P. K. Belliappa

Personal information
- Full name: Patamada Karambiah Belliappa
- Born: 24 March 1940 Mysore, Kingdom of Mysore, British India
- Died: 19 February 2020 (aged 79) Bangalore, Karnataka, India
- Batting: Right-handed
- Role: Wicketkeeper-batsman

Domestic team information
- 1959/60–1973/74: Tamil Nadu

Career statistics
| Competition | First-class |
| Matches | 94 |
| Runs scored | 4,060 |
| Batting average | 29.42 |
| 100s/50s | 4/22 |
| Top score | 141 |
| Balls bowled | 120 |
| Wickets | 2 |
| Bowling average | 50.00 |
| 5 wickets in innings | 0 |
| 10 wickets in match | 0 |
| Best bowling | 2/37 |
| Catches/stumpings | 93/46 |
- Source: ESPNcricinfo, 10 May 2025

= P. K. Belliappa =

Indian cricketer (1940–2020)

Patamada Karambiah Belliappa (24 March 1940 – 19 February 2020) was an Indian cricketer. He played in 94 first-class matches for Tamil Nadu from 1959 to 1974, scoring more than 4,000 runs and captaining the side.

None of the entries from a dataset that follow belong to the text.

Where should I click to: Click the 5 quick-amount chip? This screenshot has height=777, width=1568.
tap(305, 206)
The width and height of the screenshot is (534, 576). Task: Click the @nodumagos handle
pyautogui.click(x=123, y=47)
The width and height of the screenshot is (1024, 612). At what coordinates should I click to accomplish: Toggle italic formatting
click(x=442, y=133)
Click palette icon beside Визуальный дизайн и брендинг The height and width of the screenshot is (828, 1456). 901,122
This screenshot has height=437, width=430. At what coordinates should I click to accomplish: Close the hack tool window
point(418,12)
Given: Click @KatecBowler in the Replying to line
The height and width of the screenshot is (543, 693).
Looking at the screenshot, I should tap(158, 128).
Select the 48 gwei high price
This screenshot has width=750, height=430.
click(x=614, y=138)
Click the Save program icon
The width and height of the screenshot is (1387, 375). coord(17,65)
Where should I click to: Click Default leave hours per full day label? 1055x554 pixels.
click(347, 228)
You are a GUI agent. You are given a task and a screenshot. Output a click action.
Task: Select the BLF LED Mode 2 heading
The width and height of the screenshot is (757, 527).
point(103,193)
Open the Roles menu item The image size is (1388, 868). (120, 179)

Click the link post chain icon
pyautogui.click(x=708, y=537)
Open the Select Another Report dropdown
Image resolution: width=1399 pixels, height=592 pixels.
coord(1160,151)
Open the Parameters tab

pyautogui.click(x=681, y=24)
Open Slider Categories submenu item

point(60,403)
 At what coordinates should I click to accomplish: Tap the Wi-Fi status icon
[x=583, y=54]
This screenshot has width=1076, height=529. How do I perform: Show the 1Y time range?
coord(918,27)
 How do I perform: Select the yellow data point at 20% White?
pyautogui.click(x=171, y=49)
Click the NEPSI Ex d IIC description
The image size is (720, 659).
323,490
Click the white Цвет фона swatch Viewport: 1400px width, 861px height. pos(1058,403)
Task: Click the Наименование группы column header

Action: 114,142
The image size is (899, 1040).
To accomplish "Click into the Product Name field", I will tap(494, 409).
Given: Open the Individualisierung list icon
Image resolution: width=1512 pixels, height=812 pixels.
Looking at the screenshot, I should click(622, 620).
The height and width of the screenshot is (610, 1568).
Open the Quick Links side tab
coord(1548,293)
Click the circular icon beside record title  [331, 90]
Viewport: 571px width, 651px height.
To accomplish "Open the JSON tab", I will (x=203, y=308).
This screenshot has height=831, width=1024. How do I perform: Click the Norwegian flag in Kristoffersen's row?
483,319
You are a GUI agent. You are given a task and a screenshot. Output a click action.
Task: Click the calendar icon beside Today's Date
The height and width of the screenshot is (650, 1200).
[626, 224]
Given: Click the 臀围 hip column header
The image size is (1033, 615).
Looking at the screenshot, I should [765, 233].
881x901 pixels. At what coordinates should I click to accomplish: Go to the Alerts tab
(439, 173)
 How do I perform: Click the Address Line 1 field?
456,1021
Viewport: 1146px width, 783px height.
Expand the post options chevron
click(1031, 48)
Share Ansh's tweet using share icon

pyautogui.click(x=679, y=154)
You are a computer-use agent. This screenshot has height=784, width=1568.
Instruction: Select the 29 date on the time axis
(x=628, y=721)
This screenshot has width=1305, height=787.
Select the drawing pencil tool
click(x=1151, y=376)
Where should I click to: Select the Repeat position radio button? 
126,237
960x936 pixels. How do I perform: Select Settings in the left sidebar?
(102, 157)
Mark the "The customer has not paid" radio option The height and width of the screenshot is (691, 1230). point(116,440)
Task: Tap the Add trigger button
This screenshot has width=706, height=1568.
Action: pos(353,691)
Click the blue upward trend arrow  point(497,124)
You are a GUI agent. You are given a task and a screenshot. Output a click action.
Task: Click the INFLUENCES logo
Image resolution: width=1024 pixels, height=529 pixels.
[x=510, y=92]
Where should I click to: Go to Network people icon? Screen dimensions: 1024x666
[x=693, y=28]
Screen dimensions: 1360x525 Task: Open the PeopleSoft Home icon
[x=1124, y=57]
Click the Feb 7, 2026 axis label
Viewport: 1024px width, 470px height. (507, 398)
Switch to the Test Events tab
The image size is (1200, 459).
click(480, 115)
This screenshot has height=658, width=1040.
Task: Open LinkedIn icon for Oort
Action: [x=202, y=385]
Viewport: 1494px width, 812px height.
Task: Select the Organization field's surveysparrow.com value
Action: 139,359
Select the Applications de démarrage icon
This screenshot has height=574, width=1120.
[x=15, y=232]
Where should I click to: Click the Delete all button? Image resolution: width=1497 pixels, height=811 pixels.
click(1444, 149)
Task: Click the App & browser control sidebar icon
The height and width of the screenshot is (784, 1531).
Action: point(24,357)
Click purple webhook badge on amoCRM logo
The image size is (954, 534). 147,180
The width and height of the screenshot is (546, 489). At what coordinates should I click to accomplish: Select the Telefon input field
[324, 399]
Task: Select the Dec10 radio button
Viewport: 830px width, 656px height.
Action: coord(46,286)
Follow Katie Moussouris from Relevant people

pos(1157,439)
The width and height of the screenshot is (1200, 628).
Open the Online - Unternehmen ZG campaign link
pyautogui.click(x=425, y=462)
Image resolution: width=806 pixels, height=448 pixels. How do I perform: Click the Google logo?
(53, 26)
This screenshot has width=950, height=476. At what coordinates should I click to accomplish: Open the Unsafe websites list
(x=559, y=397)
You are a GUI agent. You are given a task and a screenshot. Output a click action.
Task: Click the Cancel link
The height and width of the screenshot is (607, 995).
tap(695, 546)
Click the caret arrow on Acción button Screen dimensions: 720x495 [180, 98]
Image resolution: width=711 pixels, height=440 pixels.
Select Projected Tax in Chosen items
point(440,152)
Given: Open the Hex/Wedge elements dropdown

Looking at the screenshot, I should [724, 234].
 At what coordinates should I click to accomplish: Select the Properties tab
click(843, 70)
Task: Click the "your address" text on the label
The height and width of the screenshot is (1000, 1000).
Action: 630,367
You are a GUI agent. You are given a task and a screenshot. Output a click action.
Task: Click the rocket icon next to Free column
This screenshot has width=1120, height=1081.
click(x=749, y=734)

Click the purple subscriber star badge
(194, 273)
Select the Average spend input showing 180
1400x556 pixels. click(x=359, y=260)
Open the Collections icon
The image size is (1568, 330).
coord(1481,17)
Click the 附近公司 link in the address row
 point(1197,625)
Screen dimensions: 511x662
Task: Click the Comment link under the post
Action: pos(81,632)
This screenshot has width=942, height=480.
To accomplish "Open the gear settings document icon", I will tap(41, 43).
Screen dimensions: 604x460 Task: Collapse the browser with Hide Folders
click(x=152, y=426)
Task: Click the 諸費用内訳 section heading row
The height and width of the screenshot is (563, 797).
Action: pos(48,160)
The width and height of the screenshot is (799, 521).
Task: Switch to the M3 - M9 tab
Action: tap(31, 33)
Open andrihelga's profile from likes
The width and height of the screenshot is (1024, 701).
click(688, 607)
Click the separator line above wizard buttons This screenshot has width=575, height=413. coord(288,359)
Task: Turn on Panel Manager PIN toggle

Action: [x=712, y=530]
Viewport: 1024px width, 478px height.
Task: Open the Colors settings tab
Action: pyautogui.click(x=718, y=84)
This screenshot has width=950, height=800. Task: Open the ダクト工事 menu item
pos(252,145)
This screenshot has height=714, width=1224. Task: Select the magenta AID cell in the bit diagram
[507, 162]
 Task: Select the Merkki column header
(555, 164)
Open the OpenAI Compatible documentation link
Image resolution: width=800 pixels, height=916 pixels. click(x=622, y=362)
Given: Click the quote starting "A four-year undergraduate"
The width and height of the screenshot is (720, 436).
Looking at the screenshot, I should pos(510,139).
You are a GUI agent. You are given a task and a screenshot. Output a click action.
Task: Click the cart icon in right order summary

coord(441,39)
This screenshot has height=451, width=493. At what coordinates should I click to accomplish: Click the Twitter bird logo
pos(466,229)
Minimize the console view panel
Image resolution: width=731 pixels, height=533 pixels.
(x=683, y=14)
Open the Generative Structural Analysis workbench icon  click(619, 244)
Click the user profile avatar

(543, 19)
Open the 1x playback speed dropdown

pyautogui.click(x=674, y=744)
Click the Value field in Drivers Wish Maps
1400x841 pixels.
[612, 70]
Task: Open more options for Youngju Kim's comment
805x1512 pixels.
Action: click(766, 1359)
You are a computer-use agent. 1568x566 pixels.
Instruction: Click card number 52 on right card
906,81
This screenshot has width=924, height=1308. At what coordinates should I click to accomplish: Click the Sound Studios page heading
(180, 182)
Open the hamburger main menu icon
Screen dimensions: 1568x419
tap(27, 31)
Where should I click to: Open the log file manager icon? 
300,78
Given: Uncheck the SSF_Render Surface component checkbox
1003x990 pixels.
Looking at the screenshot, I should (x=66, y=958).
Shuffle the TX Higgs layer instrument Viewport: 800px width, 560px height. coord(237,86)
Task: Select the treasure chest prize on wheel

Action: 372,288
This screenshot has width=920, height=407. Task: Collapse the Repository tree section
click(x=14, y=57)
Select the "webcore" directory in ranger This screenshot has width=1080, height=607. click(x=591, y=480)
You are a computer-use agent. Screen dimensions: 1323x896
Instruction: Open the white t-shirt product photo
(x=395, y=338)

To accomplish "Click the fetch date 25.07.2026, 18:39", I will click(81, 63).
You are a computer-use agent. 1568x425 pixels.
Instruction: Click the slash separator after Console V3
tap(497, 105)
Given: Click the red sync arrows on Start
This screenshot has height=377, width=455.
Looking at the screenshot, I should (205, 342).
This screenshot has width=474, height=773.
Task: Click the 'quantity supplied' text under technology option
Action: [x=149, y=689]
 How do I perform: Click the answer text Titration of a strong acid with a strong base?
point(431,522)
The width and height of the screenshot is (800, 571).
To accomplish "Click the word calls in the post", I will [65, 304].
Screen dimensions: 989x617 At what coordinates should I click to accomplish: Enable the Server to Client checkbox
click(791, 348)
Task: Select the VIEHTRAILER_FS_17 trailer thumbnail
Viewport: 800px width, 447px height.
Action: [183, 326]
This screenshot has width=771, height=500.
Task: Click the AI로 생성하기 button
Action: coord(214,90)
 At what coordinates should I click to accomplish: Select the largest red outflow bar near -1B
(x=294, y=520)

In January 1963, Belliappa scored 104 runs for South Zone against the Marylebone Cricket Club (MCC), during England's tour to India. His highest score of 141 came in 1967–68, when as captain, opening batsman and wicket-keeper he led Madras to a 279-run victory over Madhya Pradesh in a Ranji Trophy quarter-final.